Task prompt – This exercise calls for copying every line below that holds the word "arrow".

Start of Block

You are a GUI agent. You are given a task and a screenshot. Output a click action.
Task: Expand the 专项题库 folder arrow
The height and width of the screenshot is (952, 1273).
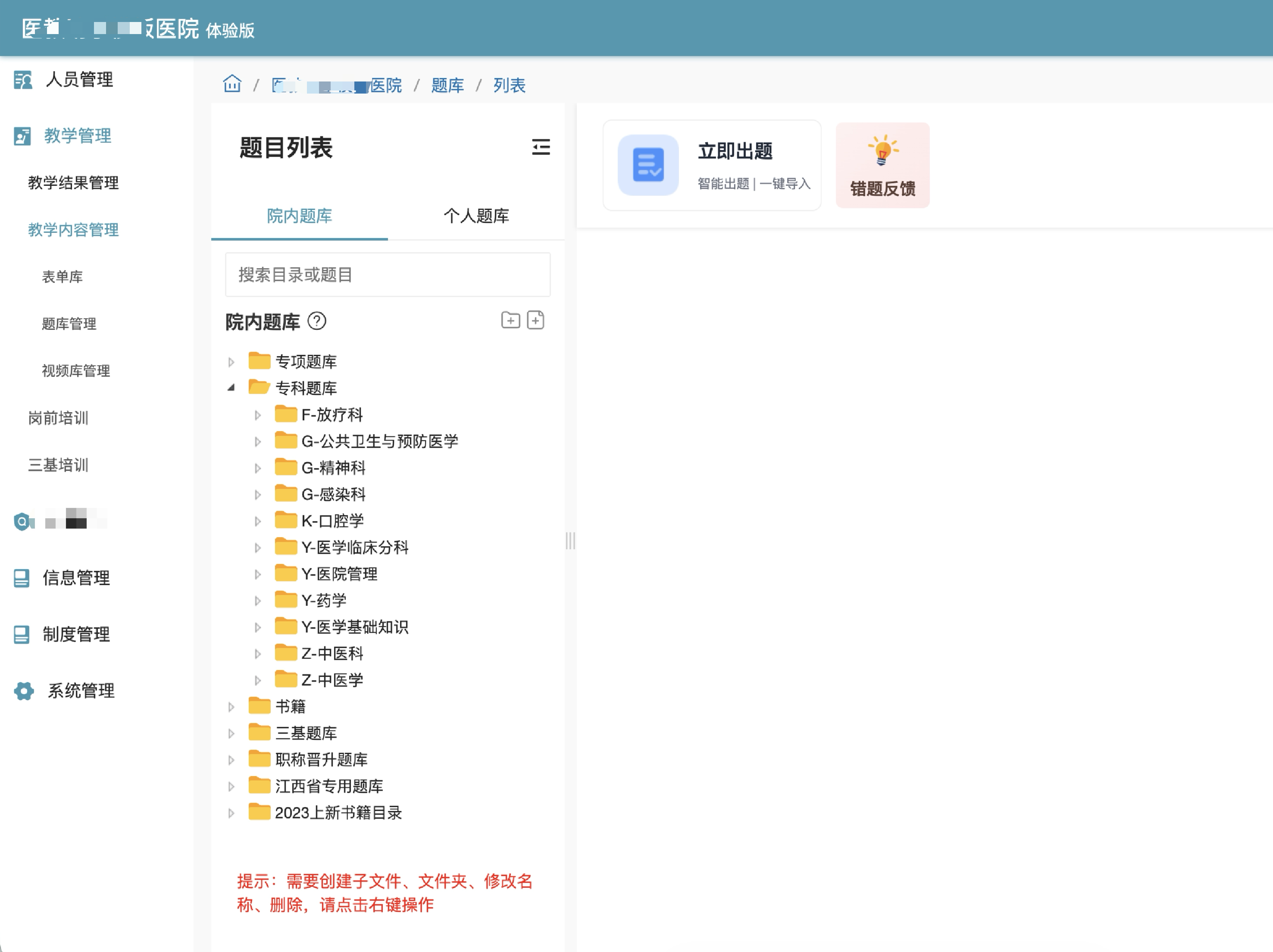point(231,362)
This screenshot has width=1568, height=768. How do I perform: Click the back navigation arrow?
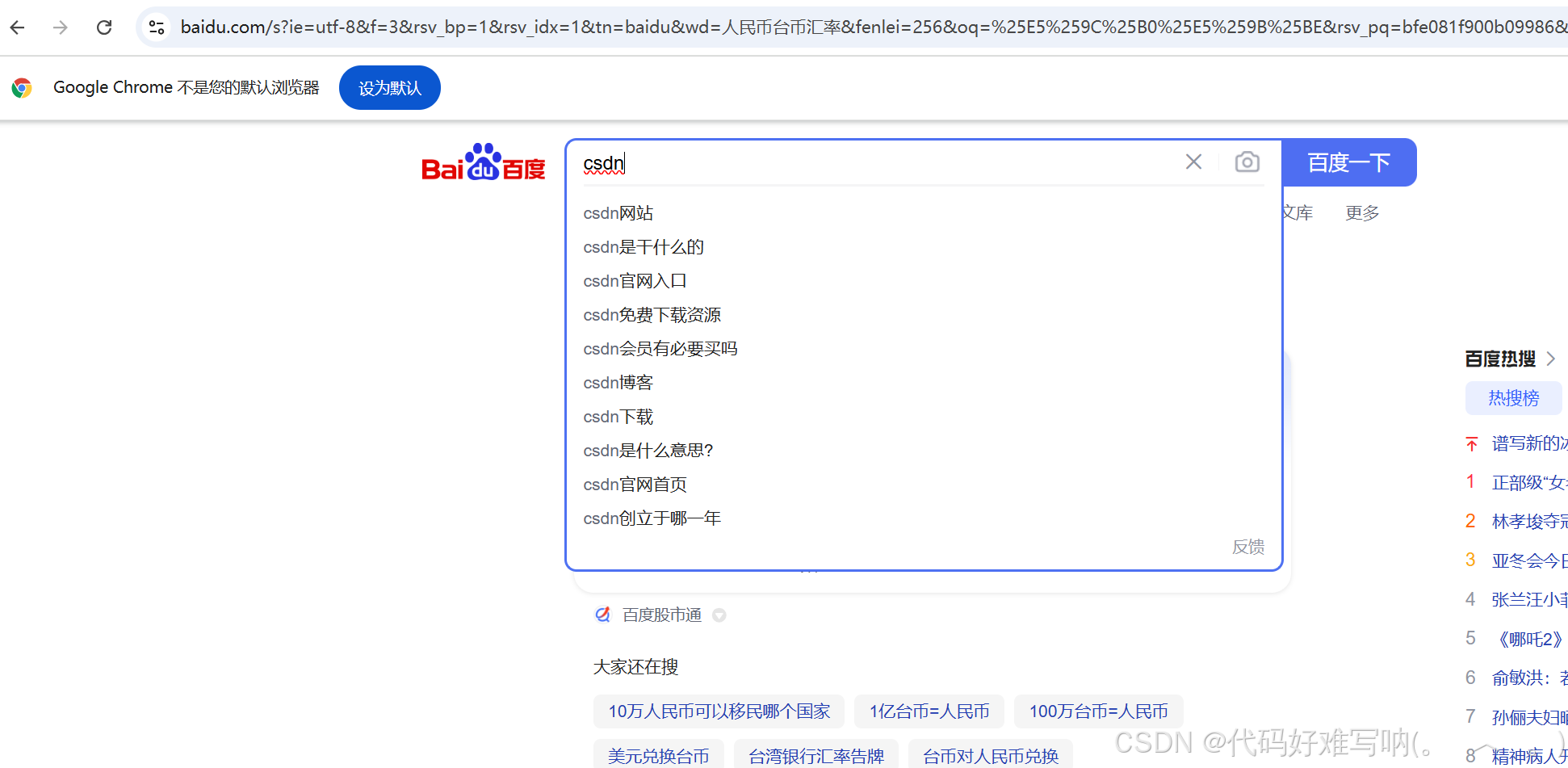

End of Block

Reply to the task –
Task: Expand the 专项题库 folder arrow
This screenshot has width=1568, height=768. How do I perform: Click the back navigation arrow?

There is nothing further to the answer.